- _TASK GOAL_:
Pick out every line of the entries below where "agent" occurs, and copy those lines.

Excerpts from a dataset:

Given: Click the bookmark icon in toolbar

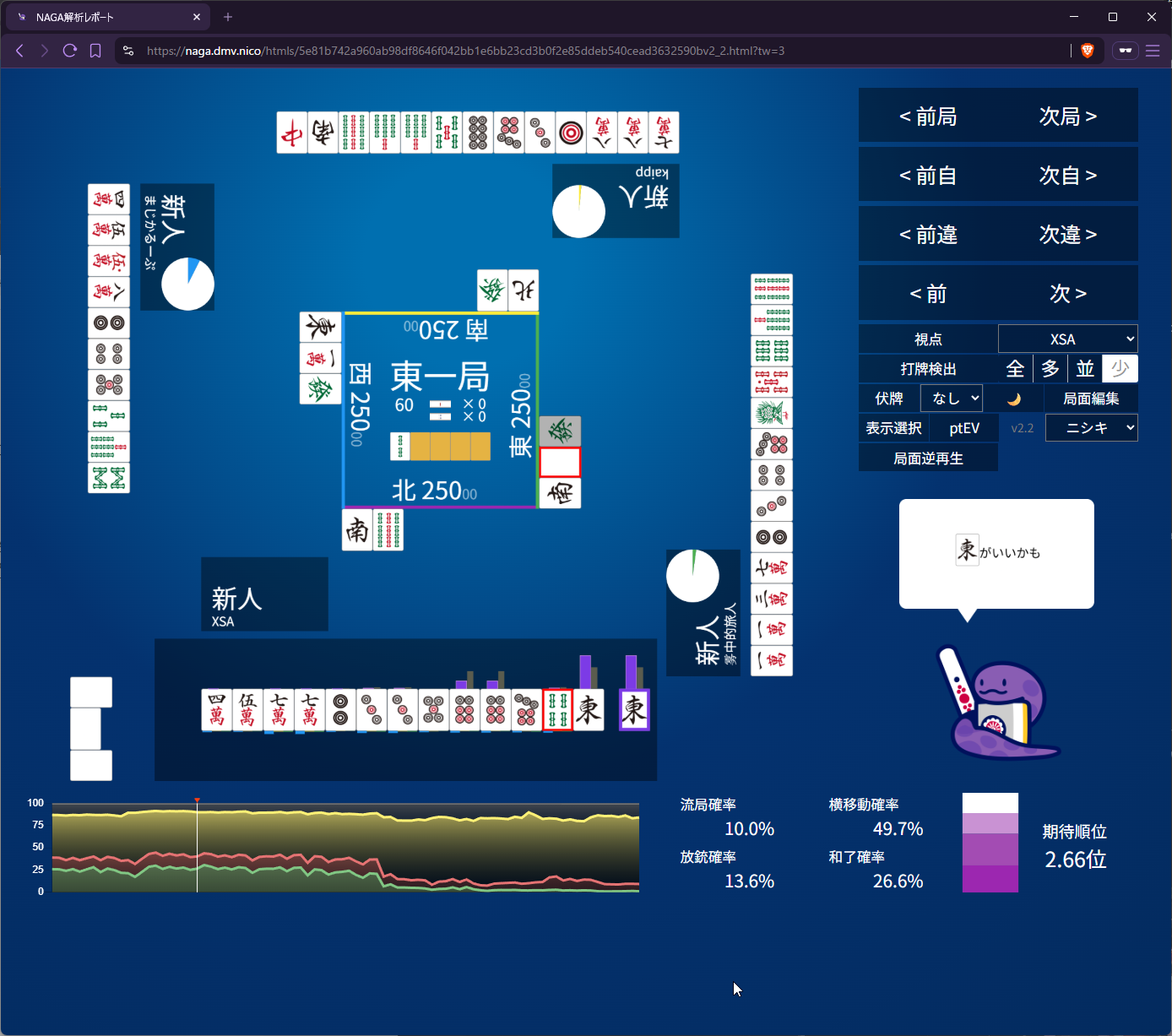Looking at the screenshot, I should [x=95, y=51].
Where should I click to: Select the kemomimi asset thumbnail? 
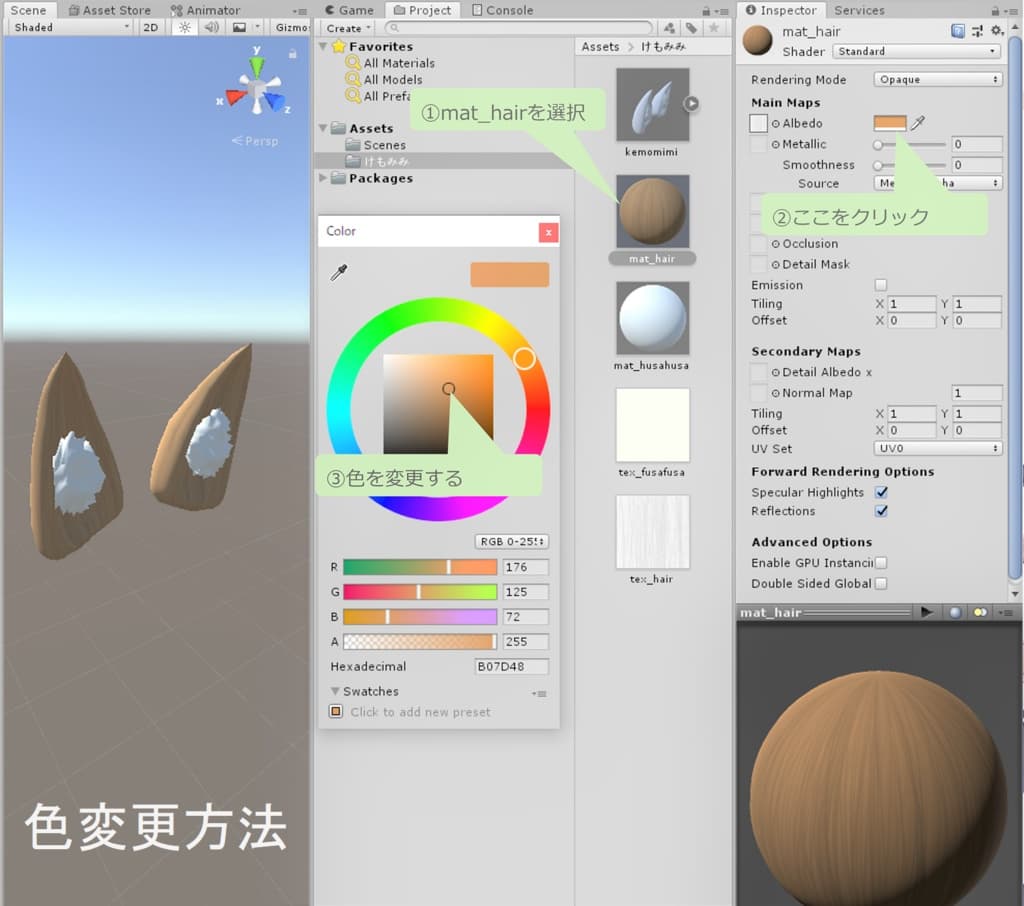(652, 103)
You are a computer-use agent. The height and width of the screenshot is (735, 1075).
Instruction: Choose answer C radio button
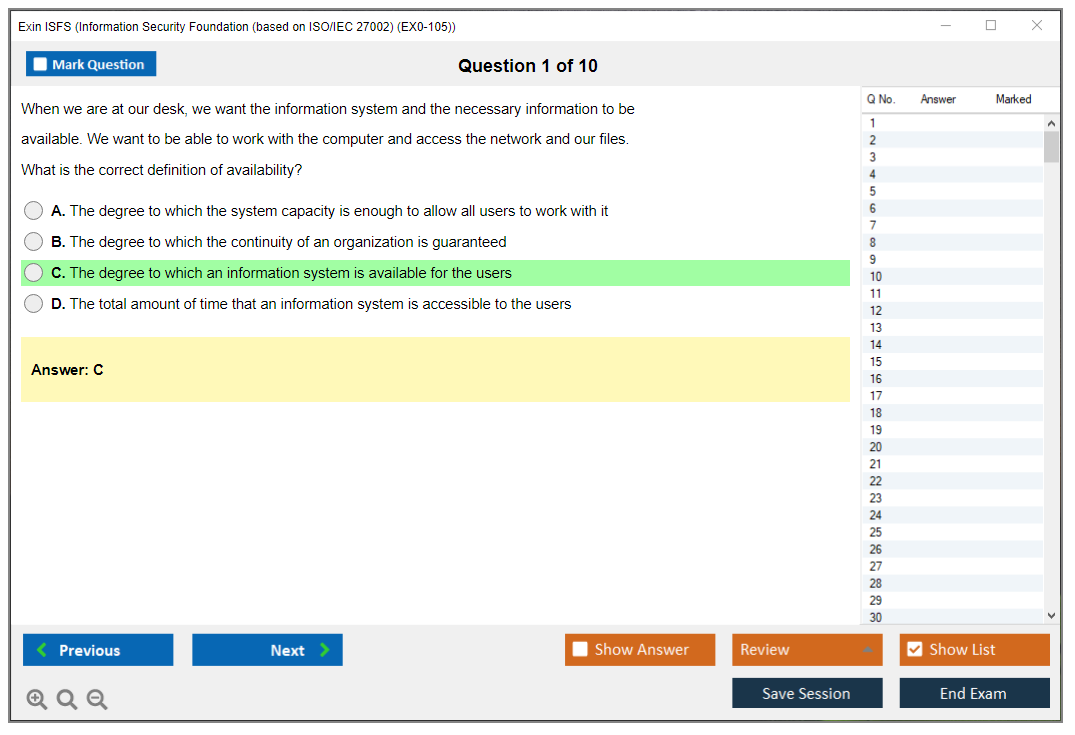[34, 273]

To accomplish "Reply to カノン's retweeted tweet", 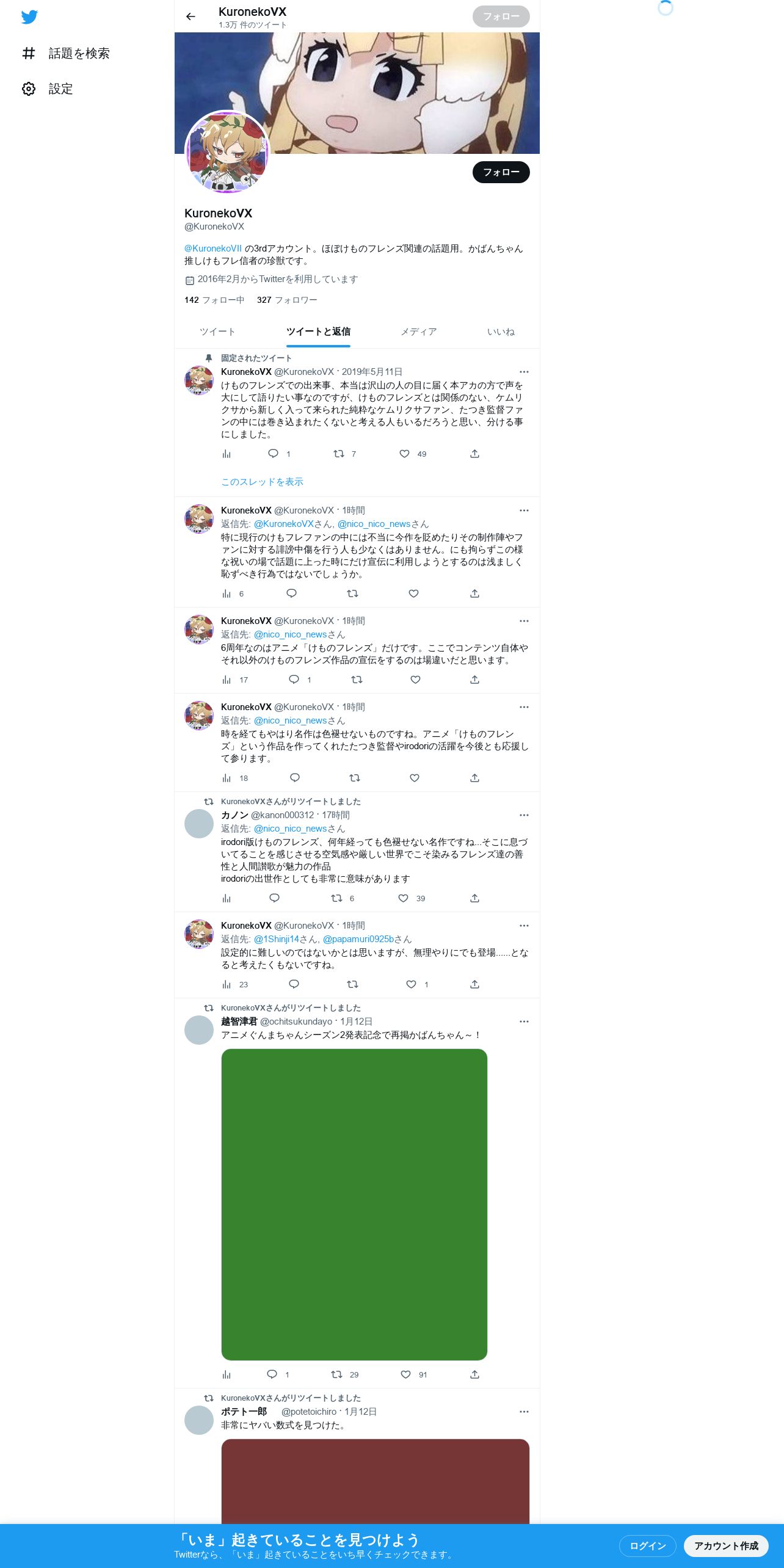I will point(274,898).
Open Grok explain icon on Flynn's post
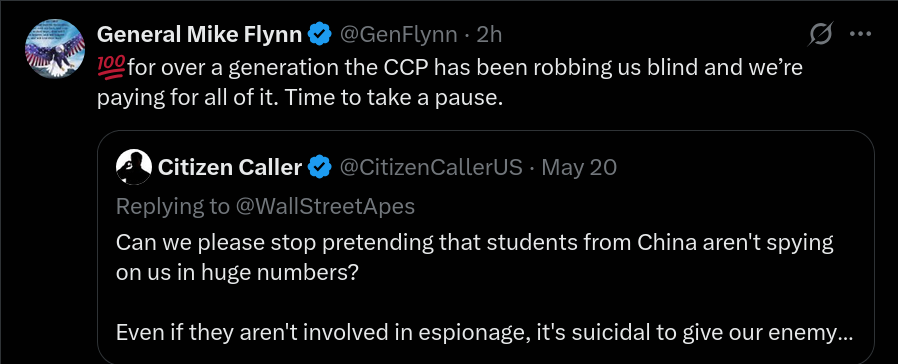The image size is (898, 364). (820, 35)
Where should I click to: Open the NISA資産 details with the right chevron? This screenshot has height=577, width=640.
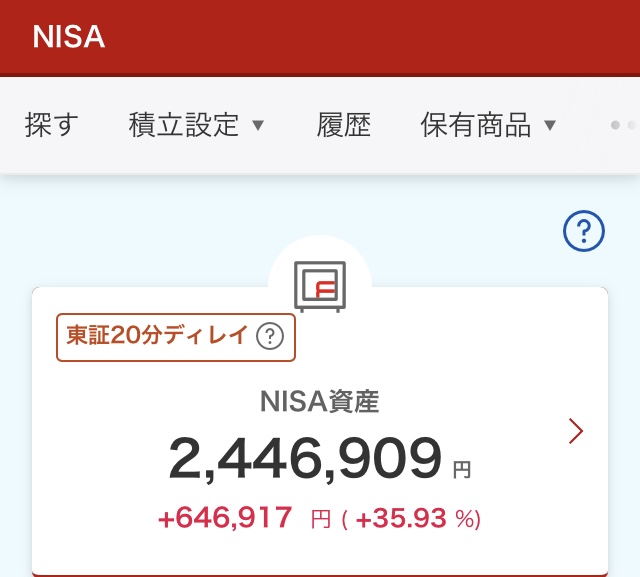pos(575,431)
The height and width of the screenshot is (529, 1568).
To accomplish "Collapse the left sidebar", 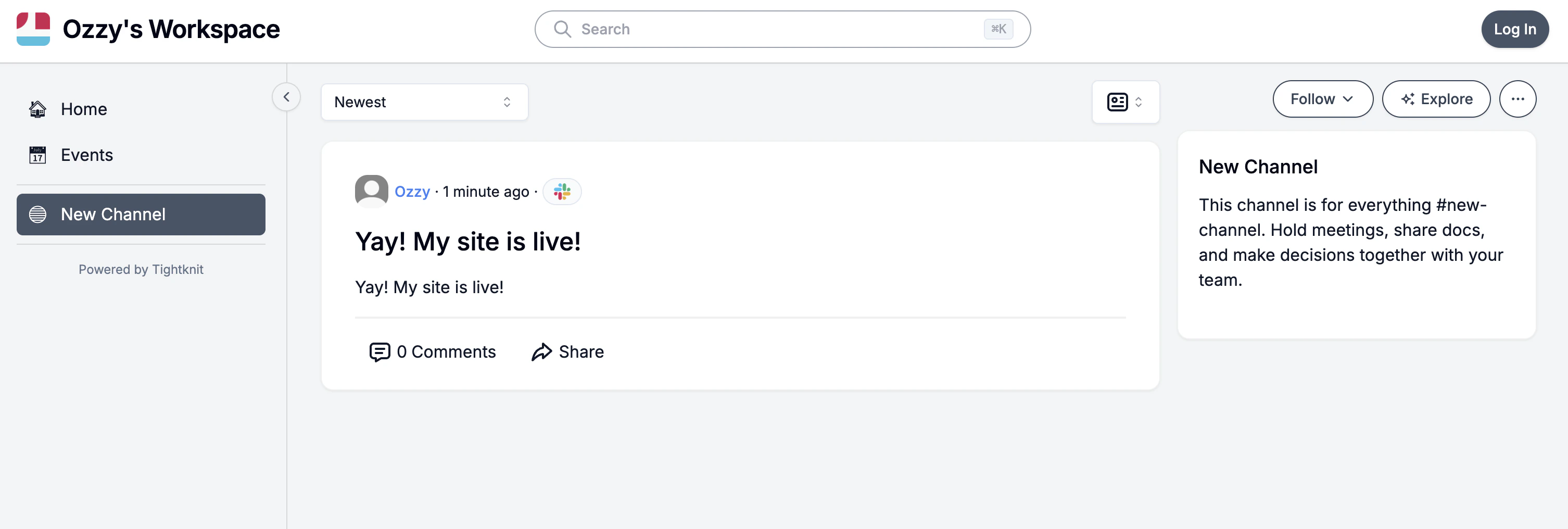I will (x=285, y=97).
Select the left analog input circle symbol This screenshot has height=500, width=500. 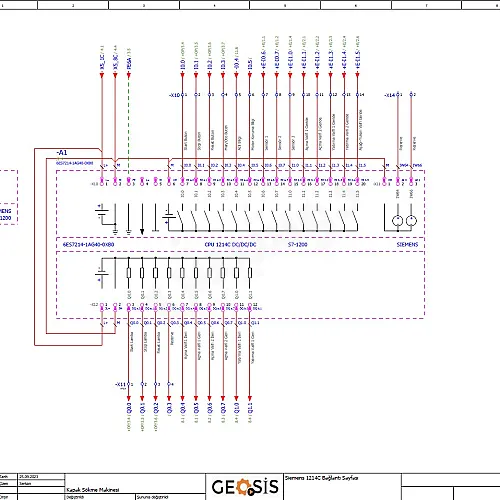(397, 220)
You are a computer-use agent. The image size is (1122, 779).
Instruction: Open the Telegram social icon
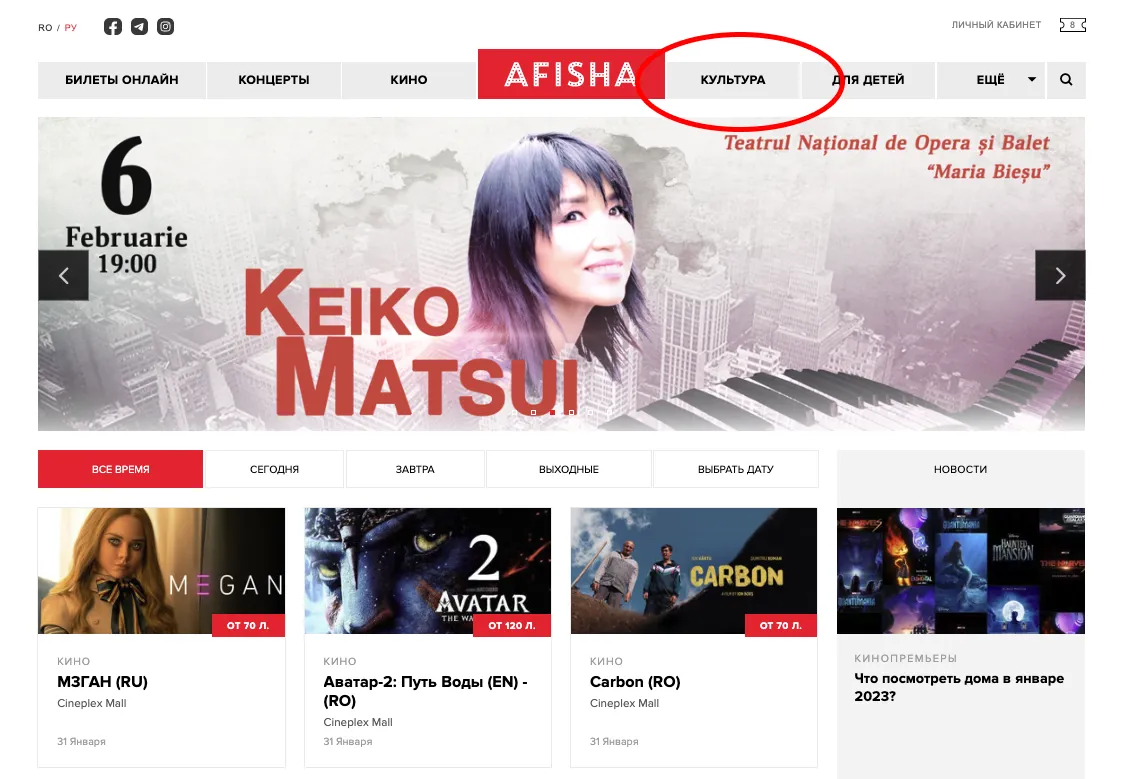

- _COMPLETED EXERCISE_:
You are a computer-use agent. The height and width of the screenshot is (735, 1075).
You are a computer-use agent. The image size is (1122, 779).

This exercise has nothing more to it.